Title: (0955–0977) Systemic Sclerosis & Related Disorders – Basic Science Poster I

Session Type: Poster Session B

Session Time: 10:30AM-12:30PM

Background/Purpose: The poor prognosis of SSc patients demands an urgent need to prevent disease onset. Recently, we reported a global pro-inflammatory gene signature of dermal fibroblasts in pre-stages of SSc (pre-SSc). Here, we provide a detailed analysis of which fibroblast subtype and which molecular events are characteristic of this pro-inflammatory gene signature in pre-SSc.
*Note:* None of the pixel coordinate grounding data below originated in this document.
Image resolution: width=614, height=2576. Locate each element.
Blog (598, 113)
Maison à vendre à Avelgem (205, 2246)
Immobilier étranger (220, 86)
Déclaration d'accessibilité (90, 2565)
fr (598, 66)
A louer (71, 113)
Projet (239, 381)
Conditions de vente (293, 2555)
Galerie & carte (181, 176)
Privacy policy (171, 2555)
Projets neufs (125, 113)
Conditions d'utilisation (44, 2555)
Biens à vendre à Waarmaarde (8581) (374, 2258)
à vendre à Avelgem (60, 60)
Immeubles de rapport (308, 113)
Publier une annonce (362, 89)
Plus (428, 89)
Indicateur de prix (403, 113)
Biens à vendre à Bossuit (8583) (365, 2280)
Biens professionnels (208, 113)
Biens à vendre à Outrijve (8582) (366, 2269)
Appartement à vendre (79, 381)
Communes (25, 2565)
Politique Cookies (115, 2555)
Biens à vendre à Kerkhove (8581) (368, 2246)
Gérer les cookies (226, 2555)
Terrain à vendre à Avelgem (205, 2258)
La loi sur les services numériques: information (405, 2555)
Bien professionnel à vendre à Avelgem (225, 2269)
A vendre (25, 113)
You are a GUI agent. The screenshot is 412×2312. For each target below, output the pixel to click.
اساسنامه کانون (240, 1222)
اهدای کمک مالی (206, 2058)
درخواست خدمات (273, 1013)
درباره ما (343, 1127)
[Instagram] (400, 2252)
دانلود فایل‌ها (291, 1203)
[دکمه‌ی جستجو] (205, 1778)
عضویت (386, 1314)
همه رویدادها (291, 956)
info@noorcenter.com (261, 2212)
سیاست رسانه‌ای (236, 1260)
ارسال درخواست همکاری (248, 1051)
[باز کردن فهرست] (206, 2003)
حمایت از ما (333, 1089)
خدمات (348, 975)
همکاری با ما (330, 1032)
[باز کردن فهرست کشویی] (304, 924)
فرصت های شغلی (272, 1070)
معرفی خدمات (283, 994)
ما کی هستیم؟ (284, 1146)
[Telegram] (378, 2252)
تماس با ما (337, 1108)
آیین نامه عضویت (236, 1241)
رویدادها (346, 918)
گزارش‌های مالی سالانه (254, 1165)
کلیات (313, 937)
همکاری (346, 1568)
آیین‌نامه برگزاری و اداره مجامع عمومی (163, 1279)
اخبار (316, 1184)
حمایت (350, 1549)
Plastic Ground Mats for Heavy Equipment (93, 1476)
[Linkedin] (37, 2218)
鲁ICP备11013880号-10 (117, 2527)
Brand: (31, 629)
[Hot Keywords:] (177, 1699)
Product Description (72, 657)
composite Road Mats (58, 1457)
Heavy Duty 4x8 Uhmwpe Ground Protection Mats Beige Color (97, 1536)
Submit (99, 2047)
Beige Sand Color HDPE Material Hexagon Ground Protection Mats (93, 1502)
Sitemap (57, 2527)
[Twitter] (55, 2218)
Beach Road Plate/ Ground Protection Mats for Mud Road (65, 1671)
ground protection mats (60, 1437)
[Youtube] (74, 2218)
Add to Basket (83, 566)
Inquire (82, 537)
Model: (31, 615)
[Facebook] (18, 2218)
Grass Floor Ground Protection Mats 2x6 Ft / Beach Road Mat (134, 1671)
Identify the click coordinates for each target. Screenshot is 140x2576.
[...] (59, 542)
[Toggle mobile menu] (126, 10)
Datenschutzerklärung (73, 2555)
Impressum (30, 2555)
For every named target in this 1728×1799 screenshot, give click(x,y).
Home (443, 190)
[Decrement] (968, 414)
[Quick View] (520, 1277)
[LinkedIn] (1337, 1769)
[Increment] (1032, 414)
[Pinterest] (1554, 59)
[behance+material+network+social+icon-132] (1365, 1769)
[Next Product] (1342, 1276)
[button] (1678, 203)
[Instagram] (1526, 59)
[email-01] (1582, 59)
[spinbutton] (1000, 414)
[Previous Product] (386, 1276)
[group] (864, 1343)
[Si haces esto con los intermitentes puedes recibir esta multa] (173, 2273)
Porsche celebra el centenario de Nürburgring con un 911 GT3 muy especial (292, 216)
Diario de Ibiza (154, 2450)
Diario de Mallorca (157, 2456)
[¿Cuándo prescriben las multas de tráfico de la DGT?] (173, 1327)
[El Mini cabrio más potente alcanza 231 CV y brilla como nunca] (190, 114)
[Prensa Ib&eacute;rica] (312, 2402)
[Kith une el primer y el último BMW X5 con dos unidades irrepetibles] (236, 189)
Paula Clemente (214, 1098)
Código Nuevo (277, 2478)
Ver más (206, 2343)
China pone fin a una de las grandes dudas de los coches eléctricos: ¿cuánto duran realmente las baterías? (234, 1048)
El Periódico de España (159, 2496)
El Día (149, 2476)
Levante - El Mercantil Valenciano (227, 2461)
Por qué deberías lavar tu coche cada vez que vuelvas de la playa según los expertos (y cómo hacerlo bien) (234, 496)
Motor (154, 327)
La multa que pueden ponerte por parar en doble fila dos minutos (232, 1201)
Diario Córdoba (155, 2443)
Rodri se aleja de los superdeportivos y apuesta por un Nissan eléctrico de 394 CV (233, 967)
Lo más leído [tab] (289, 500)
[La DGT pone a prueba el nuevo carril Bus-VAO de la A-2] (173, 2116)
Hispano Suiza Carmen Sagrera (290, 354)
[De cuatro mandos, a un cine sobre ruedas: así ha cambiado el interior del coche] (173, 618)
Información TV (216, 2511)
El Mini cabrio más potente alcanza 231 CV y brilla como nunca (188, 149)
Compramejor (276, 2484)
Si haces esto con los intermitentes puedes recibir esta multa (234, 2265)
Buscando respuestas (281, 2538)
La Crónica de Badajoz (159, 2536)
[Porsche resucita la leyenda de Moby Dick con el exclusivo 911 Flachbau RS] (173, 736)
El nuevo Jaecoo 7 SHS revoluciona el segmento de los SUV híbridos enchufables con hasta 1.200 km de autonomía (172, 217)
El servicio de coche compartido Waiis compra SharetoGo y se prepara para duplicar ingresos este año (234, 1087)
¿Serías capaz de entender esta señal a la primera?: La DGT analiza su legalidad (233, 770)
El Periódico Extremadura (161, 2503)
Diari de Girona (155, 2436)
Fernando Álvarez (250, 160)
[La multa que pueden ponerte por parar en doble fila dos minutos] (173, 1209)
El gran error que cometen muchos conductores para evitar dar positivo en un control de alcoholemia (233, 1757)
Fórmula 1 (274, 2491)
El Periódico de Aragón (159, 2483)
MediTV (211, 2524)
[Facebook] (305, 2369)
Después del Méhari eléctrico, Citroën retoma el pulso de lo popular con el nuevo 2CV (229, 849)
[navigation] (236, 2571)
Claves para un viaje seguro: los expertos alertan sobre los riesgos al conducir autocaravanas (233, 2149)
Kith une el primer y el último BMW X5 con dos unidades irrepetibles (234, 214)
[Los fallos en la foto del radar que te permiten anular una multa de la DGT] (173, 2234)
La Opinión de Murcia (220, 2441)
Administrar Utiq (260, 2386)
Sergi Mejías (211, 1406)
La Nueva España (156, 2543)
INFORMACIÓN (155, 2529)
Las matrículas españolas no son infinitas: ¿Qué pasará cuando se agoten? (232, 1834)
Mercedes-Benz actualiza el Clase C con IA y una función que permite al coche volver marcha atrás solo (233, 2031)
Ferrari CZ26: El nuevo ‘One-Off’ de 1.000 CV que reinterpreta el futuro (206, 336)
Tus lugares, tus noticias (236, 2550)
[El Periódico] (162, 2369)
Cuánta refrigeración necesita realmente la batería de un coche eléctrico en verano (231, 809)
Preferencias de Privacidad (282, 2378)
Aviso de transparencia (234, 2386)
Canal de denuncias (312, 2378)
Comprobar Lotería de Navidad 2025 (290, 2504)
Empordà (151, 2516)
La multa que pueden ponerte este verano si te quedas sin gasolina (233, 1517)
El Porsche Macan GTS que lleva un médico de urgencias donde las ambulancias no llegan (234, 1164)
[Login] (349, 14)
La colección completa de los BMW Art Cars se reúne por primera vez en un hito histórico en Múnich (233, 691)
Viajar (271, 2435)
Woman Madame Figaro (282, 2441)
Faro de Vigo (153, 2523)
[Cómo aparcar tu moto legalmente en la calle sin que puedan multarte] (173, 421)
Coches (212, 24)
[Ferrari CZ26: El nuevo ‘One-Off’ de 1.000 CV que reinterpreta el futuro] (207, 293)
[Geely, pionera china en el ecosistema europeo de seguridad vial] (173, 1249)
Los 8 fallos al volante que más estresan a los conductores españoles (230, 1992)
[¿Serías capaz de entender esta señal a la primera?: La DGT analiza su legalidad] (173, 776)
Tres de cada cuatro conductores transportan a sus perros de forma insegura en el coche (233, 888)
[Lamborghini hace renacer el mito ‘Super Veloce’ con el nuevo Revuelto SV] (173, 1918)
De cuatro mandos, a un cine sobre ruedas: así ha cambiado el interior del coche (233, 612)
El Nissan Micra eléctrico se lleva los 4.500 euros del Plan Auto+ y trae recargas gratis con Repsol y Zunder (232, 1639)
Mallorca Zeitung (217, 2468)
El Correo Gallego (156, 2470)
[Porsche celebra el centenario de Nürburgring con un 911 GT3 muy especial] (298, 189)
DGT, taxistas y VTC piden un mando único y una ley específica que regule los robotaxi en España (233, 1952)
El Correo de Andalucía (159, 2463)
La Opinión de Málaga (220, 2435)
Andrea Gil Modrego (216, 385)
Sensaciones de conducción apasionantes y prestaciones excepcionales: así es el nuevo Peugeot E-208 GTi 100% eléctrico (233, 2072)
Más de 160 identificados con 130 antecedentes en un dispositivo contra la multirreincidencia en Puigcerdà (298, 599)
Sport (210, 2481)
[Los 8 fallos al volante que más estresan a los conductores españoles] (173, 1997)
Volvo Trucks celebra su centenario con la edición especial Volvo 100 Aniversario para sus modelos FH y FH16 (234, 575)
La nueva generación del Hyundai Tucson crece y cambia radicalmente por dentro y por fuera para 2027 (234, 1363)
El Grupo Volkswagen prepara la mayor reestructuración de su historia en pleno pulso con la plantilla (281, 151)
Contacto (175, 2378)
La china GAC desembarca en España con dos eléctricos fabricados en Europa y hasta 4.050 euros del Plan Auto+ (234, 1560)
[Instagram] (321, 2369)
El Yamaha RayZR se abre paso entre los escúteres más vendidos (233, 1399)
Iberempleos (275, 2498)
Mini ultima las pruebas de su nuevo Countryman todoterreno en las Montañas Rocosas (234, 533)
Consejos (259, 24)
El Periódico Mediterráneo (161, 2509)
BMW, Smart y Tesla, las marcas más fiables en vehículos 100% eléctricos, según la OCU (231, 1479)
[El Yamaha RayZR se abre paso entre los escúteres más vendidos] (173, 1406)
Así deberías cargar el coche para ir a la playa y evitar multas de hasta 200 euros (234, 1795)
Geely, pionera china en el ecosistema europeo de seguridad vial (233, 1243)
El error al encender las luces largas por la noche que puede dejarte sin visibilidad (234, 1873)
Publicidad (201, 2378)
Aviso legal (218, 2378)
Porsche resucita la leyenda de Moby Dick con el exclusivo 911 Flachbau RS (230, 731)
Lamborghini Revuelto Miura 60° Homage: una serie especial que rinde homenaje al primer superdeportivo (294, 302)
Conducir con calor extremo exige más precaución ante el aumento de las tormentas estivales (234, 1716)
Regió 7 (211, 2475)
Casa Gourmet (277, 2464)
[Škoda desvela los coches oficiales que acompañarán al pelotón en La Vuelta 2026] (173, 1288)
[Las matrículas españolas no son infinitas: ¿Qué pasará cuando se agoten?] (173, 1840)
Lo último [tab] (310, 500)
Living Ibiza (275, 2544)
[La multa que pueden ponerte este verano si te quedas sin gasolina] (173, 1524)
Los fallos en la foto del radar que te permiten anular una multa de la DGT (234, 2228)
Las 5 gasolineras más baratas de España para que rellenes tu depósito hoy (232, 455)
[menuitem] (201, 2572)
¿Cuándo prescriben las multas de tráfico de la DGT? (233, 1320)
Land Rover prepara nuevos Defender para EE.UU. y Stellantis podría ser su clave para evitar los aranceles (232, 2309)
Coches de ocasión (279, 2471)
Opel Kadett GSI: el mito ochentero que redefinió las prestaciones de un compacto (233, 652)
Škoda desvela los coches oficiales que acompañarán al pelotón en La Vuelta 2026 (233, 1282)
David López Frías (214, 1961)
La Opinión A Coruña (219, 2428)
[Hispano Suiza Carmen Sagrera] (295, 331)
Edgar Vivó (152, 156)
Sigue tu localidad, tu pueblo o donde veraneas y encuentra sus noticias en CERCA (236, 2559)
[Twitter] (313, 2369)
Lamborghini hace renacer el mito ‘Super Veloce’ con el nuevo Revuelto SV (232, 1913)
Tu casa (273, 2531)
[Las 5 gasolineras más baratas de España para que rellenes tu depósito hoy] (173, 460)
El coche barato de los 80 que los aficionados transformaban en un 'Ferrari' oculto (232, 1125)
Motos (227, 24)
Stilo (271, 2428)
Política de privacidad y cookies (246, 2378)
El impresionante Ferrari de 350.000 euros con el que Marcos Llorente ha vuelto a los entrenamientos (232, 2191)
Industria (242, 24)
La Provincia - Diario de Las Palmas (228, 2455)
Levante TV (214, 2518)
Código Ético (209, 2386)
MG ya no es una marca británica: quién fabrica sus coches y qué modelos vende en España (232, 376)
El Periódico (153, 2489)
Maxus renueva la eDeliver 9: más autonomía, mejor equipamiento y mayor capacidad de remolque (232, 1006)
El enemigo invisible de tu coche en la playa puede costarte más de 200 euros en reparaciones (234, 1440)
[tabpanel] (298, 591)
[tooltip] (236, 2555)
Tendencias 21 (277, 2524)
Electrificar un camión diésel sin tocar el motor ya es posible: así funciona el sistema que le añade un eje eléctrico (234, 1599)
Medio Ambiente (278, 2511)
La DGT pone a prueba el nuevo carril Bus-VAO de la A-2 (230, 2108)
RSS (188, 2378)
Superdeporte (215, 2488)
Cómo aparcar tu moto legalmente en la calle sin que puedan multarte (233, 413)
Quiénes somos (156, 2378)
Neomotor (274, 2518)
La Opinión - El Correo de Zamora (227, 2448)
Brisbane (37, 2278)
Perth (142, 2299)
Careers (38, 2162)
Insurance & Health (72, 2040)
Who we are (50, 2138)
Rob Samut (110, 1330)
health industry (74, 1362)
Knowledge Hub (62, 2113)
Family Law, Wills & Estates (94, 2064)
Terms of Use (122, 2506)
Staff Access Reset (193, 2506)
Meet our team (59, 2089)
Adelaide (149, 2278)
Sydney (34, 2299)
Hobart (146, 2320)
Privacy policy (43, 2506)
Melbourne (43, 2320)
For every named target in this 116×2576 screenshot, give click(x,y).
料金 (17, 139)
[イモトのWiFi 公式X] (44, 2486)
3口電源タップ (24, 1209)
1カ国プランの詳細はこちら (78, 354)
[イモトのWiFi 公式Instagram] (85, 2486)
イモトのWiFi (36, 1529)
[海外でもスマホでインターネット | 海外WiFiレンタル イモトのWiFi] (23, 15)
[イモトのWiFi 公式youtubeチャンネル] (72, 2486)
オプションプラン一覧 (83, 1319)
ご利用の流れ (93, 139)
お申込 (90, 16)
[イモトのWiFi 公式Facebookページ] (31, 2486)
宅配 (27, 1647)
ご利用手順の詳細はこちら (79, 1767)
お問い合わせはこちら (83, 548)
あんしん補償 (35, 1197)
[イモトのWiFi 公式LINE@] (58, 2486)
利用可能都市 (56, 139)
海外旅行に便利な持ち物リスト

Methods: We recruited patients with pre-SSc (n=6), established SSc (eSSc, n=7), and healthy controls (HC, n=6) (Table 1). Pre-SSc was defined according to the VEDOSS criteria1. eSSc patients met the 2013 ACR/EULAR criteria with disease duration < 5 years since their first non-Raynaud manifestation. HCs were matched for age, sex, and ethnicity. Site-matched forearm skin biopsies were collected, processed following the Chromium Next GEM protocol, and analyzed with Seurat pipeline. We refined fibroblast subclusters with functionally meaningful annotations. Over-Representation Analysis (ORA) of marker genes confirmed subcluster identities. Group-wise compositional differences were assessed (Speckle). Pairwise differential gene expression analysis was conducted (MAST, FDR < 0.05). Pathway analyses, ORA and Gene Set Enrichment Analysis (GSEA), were performed (clusterProfiler). Module scores (MS) quantified pro-inflammatory and pro-fibrotic gene expression programs.1. Avouac, Jérôme, et al. (2011), Annals of the rheumatic diseases.

Results: We identified 8 subtypes of dermal fibroblasts including type 1 (PF1), and type 2 (PF2) pro-inflammatory fibroblasts (Fig. 1A-C). Cell compositional analysis showed an increase in PF1 fibroblasts in pre-SSc (Fig. 1D). ORA of top marker genes confirmed functional differences among fibroblast subtypes and indicated a specific role of PF1 in cytokine-related immune response (Fig. 1E). In pre-SSc vs. HC, PF1 yielded 283 significant differentially expressed genes, including HLA-DRA, CD74, HLA-DPA1, HLA-DMA, and CCL21, consistent with findings in the global fibroblast analysis (Fig. 2A). Notably, HLA-DRA and HLA-DMA were also highly upregulated in eSSc vs. HC (Fig. 2B). Pre-SSc PF1 showed significantly higher expression of inflammatory response-related genes compared to HC and eSSc (Fig. 2C). In PF1, pre-SSc showed higher expression of pro-inflammatory genes vs. HC, enriched in 17/20 top pathways linked to cytokine/chemokine signaling, leukocyte and T cell activation, and antigen presentation via MHC complexes in ORA (Fig. 2D), further supported by GSEA results (Fig. 2E). Notably, similar signatures were also observed in eSSc vs. HC in ORA (Fig. 2F–G). MS gradients in pre-SSc and eSSc suggest a shared inflammatory mechanism, strongest in pre-SSc and shifting toward a pro-fibrotic profile in eSSc (Fig. 2H–I).

Conclusion: Pre-SSc fibroblasts show marked upregulation of pro-inflammatory gene signatures, primarily driven by the type 1 subtype. These signatures peak in pre-SSc before fibrosis and persist into early fibrotic SSc, highlighting a critical window for preventive intervention. The enrichment of immune response-related pathways in pre-SSc offers key insights into early SSc pathogenesis and the potential targets for preventive therapies.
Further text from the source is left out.